Dorsal root ganglia (DRG) expression of the pain-related genes Calca (calcitonin gene-related peptide, CGRP) and Tac1 (substance P), known to be important in peripheral nociceptive neurons79, was measured using quantitative PCR. A significant percentage of neurons innervating the rat IVD have been demonstrated to be sCGRP+ and/or Substance P+70,80,81, and expression of genes encoding for each has been previously shown to be significantly upregulated in DRGs 4–8 weeks after IVD injury in rats15,82. Total RNA was extracted from pooled left and right DRGs from a single spinal level using Trizol and purified using the RNeasy Micro Kit with DNase application (Qiagen, Hilden, Germany), and converted to cDNA using the Affinity script Reverse Transcriptase system (Agilent Technology, Santa Clara, CA). Spinal levels from T13 to L5 were independently analyzed (Fig. 1b). qPCR was performed on samples with an OD260/280 value of 1.7 or greater using Taq Polymerase Platinum (Life Technologies, Carlsbad, CA) in an ABI PRISM 7900HT sequence detection systems with robotic arms (Applied Biosystems, Foster City, CA). Expression levels were measured relative to expression of the housekeeping gene Gapdh, and statistical outliers (as calculated by 1% ROUT in GraphPad Prism) were removed from analysis. Primer sequences can be found in Supplemental Table S3 online.

Network analysis

All previously described measurements were performed within single animals, allowing for the construction of trait-trait correlation networks. Spearman’s correlation analysis was calculated using the R programming language to determine significant correlations between measurements with Benjamini–Hochberg’s false discovery rate (FDR) corrected p ≤ 0.0583. Male-only and female-only trait correlation networks were constructed to investigate differences in relationships between all 78 variables measured by sex (see Supplemental Table S4 online).

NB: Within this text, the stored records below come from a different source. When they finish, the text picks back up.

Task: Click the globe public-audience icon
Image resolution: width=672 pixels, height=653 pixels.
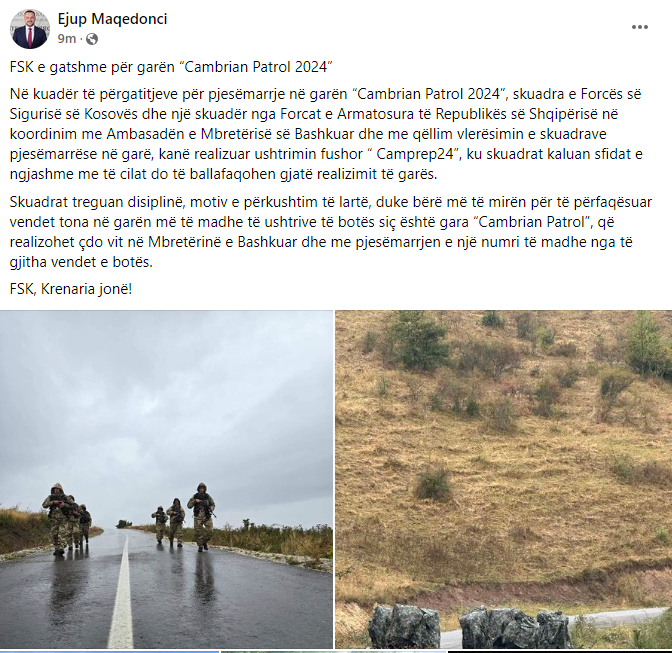Action: coord(92,39)
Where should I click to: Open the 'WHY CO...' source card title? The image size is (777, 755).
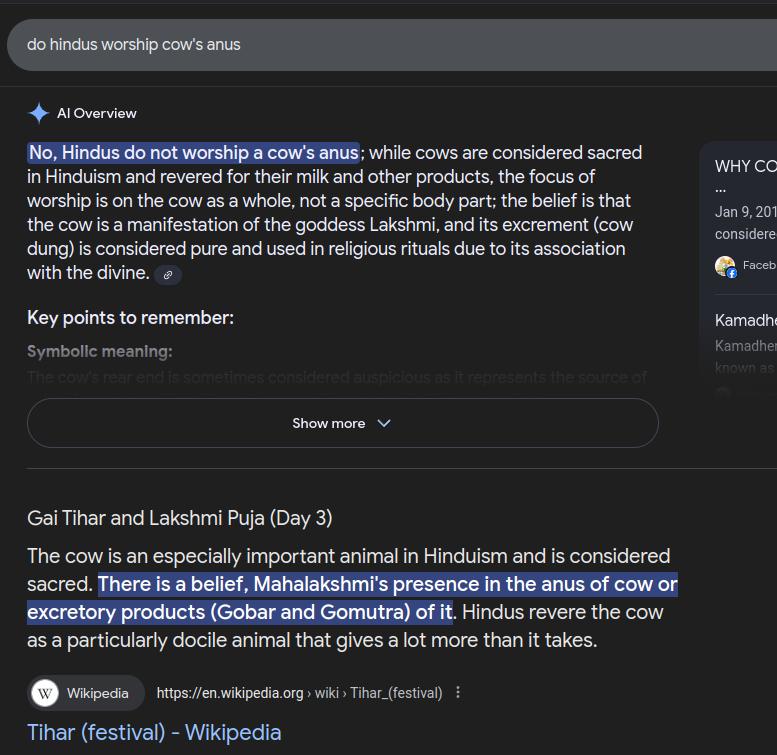(x=746, y=167)
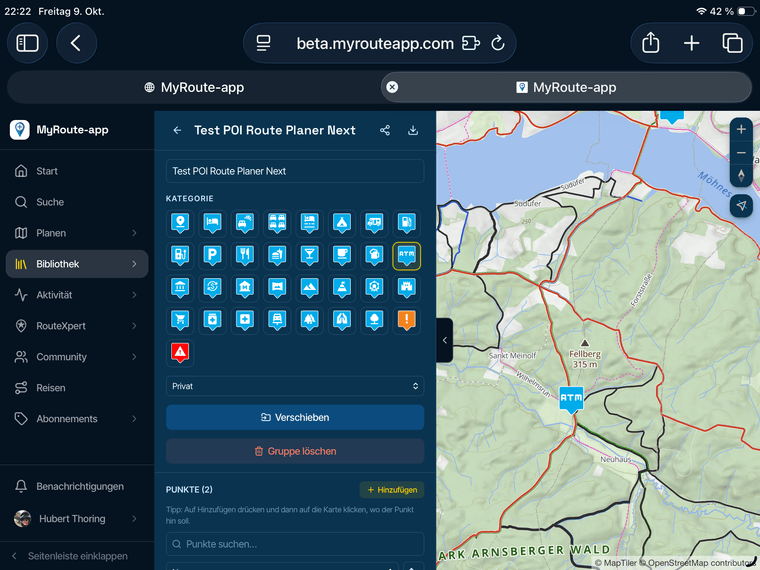Viewport: 760px width, 570px height.
Task: Collapse sidebar via Seitenleiste einklappen
Action: pos(77,556)
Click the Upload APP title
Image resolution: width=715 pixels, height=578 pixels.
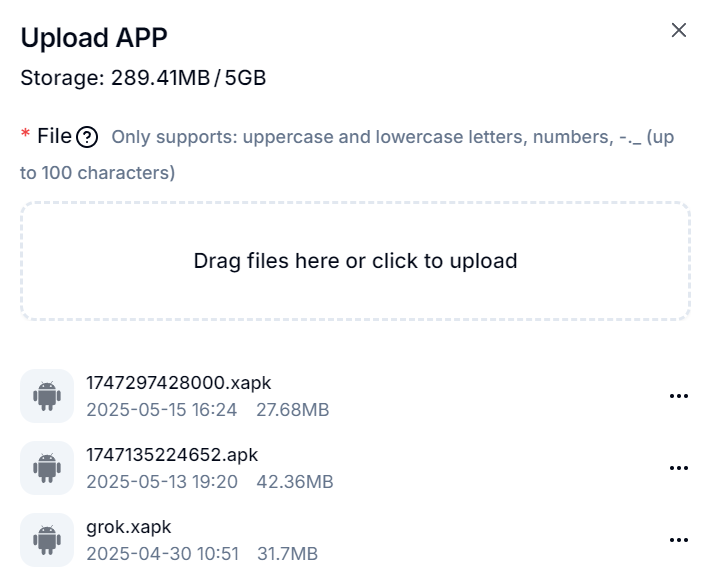tap(94, 37)
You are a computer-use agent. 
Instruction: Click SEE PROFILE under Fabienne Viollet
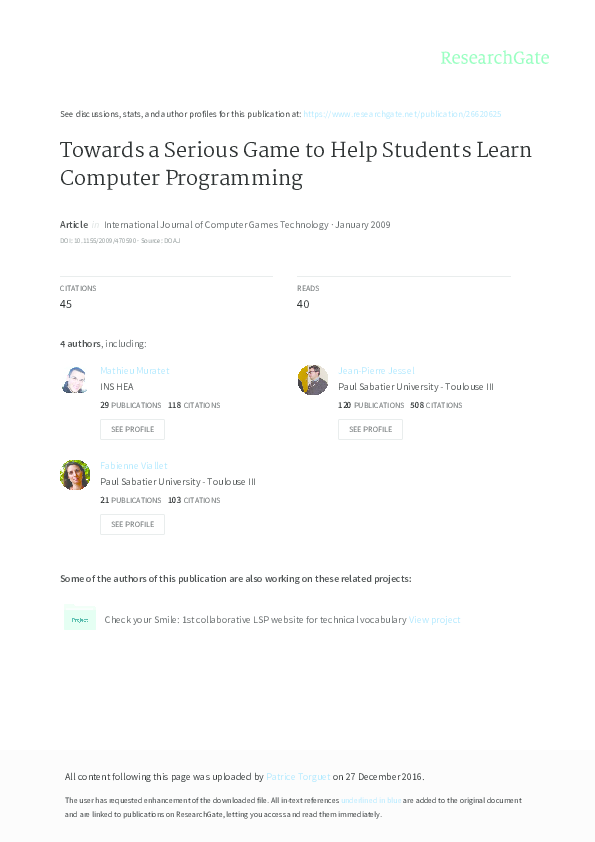click(132, 524)
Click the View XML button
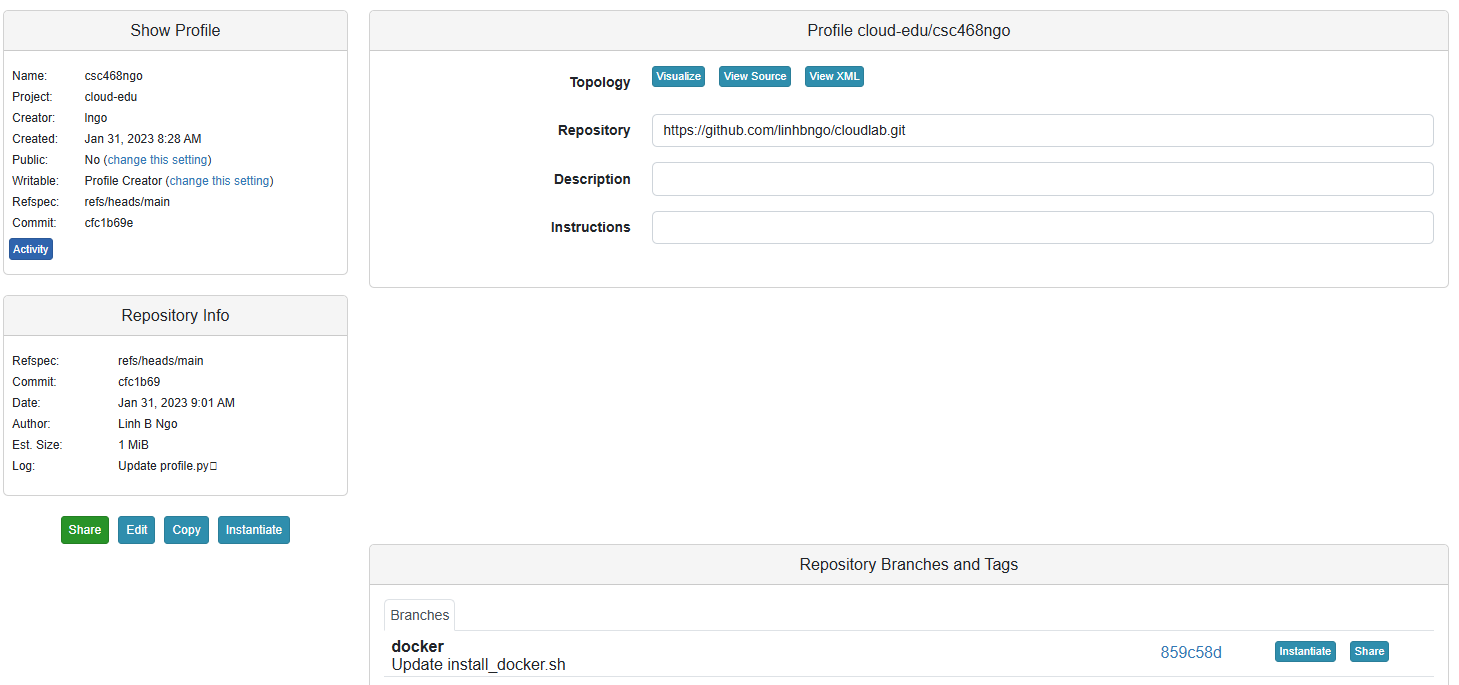 [x=834, y=77]
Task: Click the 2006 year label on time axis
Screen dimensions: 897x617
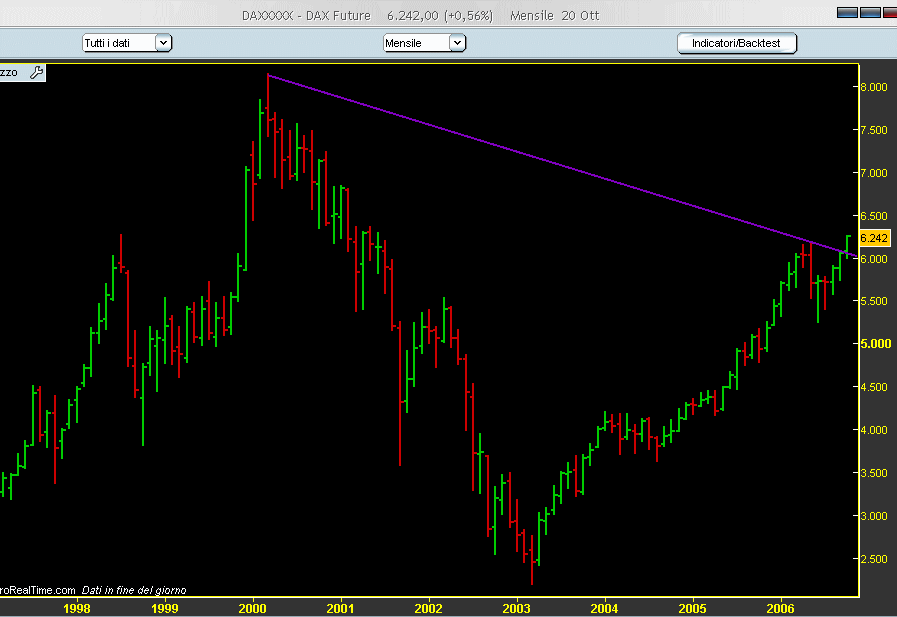Action: (x=780, y=607)
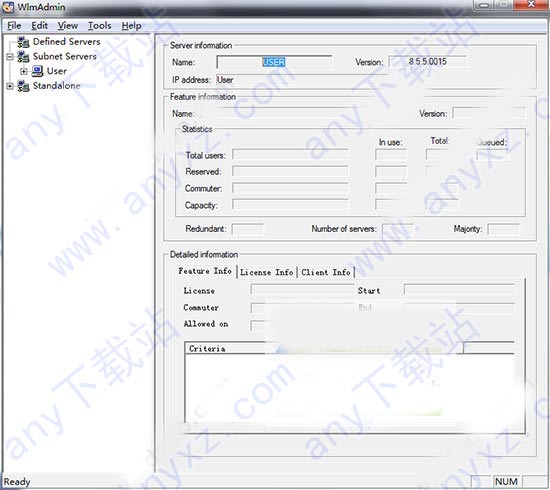Switch to the Client Info tab

pos(326,273)
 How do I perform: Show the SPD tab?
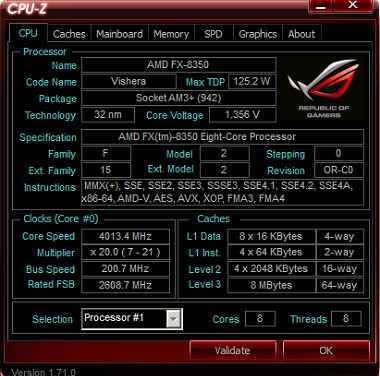pos(213,34)
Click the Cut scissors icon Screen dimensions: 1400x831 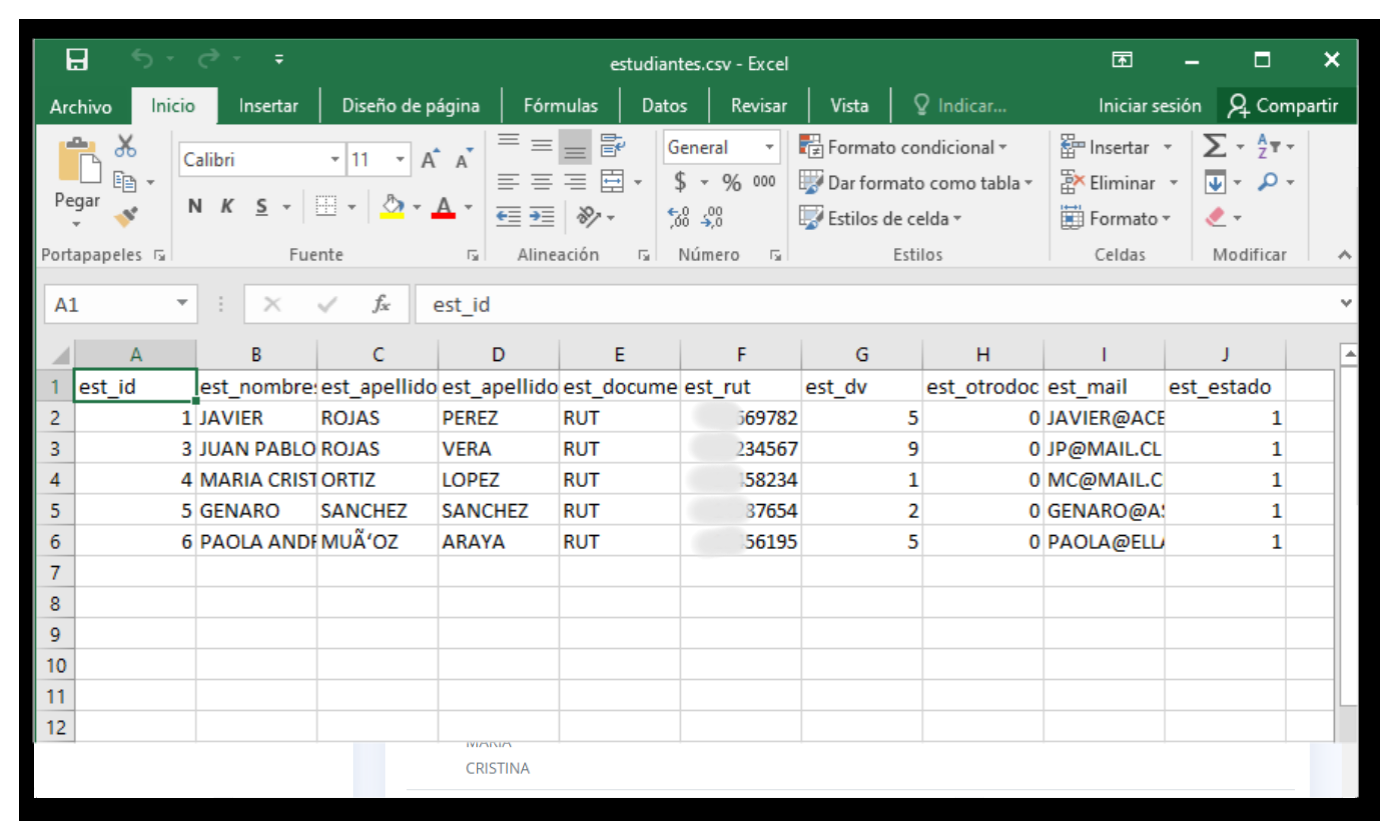click(x=126, y=147)
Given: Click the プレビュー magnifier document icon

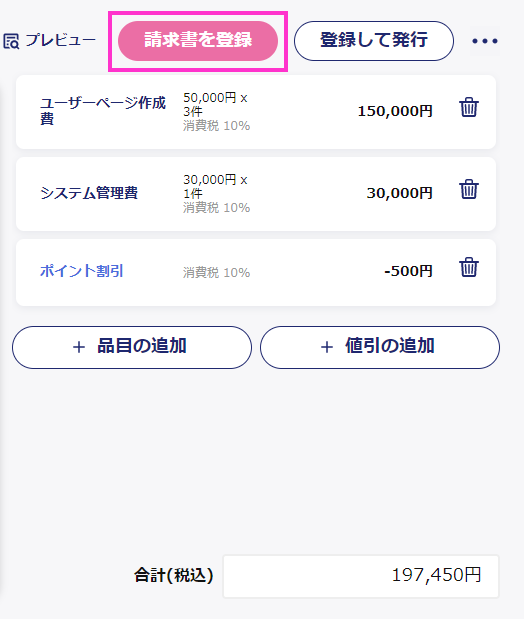Looking at the screenshot, I should tap(11, 41).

While there is a limited power to detect correlations with small or medium effect sizes given the current sample size (24 in each sex group), we expected to achieve a relatively high (~ 73%) power to detect correlations of large effect size at a p value significance level of 0.05 according to Cohen’s guidelines84. Network visualization was generated with Cytoscape (v 3.6)85. While the majority of measurements included were all taken at the 6 week time point, pre-operative weight was included as a control (to ensure appropriate correlation with 6-week weight), and earlier von Frey time points were included to evaluate whether baseline sensitivity or earlier post-operative mechanical allodynia may be predictive of more chronic IVD and DRG changes.

Statistical analysis

Statistical analysis for IVD and pain measurements used Prism (GraphPad, La Jolla, CA) using p < 0.05 to identify statistically significant differences. Differences between groups were evaluated with 2-way ANOVA (injury and sex) for radiologic IVD height, histological grade, and biomechanical properties. 2-way ANOVA (injury and time) was used for von Frey thresholds, and 2-way ANOVA (injury and DRG level) was used for pain gene expression measurements, and males and females were analyzed independently. Tukey’s post-hoc test was used for all analyses of variance.